Board Review — High Yield
- •Breakbone fever — Common name for dengue due to severe myalgia and arthralgia.
- •Isles of white in a sea of red — Classic description of the confluent erythematous rash with skin sparing.
- •Antibody-Dependent Enhancement (ADE) — Mechanism where secondary infection with a different serotype leads to more severe disease.
- •Tourniquet Test — Bedside marker for capillary fragility; positive if ≥10-20 petechiae per square inch.
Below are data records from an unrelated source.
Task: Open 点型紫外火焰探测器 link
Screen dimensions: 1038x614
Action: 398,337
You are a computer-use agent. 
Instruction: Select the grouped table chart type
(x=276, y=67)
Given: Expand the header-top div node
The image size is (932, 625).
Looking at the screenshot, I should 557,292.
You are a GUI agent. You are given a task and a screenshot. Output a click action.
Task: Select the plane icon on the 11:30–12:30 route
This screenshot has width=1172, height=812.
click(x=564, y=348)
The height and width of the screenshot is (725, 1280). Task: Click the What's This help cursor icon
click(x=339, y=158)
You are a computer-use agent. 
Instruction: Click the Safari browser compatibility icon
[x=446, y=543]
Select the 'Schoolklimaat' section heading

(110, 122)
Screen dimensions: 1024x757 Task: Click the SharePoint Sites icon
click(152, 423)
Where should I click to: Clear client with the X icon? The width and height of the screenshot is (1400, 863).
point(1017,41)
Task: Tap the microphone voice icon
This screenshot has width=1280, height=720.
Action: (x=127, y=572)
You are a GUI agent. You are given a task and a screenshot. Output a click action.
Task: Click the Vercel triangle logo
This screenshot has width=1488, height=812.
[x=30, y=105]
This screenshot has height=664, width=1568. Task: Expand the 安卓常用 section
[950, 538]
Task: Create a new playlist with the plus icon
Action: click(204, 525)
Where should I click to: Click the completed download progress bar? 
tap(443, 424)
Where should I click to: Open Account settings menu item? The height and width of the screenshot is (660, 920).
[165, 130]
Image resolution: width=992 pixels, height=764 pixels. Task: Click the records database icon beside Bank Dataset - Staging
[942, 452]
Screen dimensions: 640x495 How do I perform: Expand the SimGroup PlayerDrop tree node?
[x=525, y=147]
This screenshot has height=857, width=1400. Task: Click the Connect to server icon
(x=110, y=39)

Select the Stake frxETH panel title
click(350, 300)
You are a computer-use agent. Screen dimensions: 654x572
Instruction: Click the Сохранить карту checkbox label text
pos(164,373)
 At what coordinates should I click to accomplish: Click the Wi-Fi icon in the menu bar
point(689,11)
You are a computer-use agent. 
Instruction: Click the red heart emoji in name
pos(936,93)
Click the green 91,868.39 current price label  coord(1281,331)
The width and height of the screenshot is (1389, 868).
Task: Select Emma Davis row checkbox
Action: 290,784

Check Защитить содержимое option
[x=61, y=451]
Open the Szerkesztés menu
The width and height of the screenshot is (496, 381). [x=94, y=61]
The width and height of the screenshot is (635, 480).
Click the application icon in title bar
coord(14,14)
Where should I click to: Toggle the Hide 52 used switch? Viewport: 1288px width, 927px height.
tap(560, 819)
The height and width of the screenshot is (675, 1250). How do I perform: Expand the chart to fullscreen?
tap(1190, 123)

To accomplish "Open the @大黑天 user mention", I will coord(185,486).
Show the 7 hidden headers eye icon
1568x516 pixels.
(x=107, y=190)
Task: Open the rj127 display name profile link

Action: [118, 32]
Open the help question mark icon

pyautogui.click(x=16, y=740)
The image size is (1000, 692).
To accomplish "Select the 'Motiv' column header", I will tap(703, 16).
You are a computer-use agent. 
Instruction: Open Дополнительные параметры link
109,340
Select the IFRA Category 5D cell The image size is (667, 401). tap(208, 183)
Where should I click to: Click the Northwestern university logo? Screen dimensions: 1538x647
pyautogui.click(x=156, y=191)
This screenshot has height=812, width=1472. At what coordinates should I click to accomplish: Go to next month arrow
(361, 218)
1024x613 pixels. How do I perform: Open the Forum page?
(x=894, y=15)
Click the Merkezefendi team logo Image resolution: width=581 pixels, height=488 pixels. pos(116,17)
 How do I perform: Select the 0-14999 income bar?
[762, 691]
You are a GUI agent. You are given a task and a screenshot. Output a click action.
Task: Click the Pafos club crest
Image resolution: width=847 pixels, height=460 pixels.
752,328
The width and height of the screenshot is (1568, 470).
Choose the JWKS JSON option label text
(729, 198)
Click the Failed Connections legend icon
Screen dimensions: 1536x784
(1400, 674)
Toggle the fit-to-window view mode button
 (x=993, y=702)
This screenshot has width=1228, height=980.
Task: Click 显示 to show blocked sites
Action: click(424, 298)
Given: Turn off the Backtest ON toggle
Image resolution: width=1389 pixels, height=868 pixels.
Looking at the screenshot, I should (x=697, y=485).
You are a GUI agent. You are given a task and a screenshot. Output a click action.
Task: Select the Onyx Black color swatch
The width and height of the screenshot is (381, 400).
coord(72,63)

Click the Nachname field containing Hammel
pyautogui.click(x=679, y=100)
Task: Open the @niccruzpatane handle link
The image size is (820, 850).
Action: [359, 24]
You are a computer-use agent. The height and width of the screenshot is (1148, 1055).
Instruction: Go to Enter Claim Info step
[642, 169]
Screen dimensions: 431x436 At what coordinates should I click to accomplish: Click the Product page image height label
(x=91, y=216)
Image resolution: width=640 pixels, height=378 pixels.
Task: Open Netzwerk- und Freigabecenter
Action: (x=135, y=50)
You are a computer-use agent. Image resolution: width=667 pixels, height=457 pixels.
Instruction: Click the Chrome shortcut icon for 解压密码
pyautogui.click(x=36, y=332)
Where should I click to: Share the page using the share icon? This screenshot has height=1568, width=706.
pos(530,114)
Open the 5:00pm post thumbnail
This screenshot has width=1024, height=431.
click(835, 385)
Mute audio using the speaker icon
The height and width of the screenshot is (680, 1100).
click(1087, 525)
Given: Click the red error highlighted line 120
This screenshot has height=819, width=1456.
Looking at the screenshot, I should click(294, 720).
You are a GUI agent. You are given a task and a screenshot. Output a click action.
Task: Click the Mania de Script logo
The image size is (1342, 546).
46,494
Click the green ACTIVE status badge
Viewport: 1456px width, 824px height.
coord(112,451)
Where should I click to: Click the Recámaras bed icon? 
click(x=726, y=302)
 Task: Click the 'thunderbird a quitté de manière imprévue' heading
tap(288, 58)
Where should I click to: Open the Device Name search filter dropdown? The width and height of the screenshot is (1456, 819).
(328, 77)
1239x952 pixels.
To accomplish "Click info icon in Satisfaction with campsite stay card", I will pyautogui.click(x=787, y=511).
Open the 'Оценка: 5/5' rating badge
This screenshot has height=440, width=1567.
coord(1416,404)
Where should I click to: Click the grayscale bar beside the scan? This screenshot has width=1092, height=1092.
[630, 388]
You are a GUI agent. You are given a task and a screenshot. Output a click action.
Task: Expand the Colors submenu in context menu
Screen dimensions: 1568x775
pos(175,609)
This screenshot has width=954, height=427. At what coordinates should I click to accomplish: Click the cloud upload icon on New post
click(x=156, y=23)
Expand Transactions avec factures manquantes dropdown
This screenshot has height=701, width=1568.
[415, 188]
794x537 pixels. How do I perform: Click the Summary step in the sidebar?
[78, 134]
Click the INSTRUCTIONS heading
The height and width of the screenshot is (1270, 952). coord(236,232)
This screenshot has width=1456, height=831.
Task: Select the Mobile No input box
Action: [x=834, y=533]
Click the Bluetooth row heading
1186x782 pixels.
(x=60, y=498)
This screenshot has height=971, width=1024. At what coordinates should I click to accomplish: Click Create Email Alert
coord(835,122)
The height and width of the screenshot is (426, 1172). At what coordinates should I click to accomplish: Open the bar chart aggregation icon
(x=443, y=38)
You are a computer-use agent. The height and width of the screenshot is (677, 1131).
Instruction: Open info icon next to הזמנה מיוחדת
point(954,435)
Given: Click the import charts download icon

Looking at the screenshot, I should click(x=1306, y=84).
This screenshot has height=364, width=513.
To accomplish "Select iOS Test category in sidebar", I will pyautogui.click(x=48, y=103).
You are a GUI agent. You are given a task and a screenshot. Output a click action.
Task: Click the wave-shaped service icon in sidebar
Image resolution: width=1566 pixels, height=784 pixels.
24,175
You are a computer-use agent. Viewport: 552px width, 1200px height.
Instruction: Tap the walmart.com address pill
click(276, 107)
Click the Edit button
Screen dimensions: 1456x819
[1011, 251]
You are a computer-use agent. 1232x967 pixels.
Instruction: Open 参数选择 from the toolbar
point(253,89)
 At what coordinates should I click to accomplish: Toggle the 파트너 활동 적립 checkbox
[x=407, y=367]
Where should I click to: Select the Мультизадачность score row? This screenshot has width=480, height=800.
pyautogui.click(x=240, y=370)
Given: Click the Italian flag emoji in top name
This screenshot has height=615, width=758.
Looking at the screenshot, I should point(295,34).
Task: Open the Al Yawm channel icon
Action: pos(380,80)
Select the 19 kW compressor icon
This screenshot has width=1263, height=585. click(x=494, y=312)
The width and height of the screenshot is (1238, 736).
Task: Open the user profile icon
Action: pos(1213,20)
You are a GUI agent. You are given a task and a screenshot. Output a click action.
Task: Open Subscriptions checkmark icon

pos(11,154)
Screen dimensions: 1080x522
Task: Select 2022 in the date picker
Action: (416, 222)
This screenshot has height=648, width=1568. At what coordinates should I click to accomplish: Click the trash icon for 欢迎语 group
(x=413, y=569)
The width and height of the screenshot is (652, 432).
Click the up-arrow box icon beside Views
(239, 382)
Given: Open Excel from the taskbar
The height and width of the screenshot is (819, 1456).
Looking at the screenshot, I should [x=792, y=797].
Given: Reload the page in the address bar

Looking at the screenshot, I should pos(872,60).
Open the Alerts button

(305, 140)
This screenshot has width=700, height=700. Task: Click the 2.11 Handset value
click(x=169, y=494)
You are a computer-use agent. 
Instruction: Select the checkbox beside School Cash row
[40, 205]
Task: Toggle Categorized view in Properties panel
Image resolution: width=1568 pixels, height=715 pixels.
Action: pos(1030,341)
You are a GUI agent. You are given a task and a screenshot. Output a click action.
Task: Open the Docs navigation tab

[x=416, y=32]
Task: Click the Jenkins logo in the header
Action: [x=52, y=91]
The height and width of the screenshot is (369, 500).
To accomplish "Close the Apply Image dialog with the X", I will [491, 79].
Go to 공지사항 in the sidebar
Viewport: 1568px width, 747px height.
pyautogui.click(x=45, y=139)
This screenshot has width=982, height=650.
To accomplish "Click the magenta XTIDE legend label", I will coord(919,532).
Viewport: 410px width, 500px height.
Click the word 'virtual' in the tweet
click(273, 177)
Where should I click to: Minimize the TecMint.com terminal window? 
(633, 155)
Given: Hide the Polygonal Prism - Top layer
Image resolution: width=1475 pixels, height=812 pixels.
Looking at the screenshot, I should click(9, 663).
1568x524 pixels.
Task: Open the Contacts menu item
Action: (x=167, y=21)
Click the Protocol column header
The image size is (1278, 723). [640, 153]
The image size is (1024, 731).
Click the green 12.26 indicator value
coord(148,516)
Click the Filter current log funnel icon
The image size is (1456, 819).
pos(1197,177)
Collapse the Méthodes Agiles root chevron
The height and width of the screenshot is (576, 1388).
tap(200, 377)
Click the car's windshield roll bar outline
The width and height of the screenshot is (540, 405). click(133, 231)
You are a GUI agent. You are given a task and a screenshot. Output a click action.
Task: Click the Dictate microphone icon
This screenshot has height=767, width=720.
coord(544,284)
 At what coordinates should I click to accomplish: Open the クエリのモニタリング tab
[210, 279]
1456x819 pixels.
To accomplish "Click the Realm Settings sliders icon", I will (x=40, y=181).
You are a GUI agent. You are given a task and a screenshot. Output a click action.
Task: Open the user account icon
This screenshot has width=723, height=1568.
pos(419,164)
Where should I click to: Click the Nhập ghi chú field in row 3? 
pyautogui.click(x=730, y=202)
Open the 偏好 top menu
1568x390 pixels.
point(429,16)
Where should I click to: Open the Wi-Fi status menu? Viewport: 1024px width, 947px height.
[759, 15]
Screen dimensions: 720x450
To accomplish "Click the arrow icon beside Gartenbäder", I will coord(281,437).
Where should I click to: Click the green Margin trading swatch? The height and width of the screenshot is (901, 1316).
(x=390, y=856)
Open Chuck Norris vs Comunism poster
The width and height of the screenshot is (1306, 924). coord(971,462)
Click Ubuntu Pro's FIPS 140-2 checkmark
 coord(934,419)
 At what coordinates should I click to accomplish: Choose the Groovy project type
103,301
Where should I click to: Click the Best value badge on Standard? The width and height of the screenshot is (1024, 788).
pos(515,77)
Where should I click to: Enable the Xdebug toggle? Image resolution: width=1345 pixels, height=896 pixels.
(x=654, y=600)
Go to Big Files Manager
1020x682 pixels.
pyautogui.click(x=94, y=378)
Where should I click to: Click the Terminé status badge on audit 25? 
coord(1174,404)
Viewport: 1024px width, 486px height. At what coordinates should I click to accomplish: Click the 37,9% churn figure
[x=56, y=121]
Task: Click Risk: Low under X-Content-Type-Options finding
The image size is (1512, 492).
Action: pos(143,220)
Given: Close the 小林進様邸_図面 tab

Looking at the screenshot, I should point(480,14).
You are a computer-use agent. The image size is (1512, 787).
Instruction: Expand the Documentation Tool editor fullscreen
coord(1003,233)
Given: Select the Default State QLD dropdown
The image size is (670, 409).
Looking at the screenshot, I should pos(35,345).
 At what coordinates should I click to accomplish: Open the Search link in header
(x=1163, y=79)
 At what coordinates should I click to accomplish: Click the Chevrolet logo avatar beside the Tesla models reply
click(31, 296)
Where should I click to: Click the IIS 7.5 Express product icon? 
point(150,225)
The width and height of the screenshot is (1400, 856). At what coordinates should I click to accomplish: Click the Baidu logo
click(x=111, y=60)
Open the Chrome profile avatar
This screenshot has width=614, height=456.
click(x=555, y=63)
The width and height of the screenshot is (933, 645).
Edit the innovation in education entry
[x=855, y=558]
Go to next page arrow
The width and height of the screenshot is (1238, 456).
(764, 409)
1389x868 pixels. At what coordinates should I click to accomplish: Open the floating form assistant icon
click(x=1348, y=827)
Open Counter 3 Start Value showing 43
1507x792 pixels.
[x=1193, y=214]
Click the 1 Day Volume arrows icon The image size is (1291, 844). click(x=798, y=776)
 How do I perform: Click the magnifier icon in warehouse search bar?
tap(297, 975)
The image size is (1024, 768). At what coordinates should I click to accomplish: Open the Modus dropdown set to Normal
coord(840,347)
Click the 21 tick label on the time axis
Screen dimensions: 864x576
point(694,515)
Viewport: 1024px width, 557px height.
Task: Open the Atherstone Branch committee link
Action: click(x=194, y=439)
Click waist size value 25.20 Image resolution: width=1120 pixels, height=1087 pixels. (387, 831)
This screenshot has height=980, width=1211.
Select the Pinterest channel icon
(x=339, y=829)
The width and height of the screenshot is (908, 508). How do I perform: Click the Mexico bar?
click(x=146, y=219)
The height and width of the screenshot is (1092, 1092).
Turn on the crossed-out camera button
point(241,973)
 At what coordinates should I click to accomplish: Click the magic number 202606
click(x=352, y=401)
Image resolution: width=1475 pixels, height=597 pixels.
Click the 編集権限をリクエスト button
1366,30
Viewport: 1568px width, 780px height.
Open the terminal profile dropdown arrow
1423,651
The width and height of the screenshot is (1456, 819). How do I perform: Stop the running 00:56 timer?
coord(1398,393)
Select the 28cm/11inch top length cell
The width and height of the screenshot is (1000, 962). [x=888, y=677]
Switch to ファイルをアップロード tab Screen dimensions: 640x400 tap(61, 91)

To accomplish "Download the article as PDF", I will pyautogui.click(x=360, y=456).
- •Critical Phase — Occurs at the time of defervescence (fever drop), which is when plasma leakage and shock are most likely.
- •NS1 Antigen — Viral protein detectable in the blood from day 1 of symptoms, used for early rapid diagnosis.
- •Hematocrit/Platelet Divergence — A rising hematocrit with a falling platelet count is a hallmark of the critical phase.
- •Dengvaxia — Vaccine only recommended for those with evidence of prior dengue infection to prevent ADE-like reactions.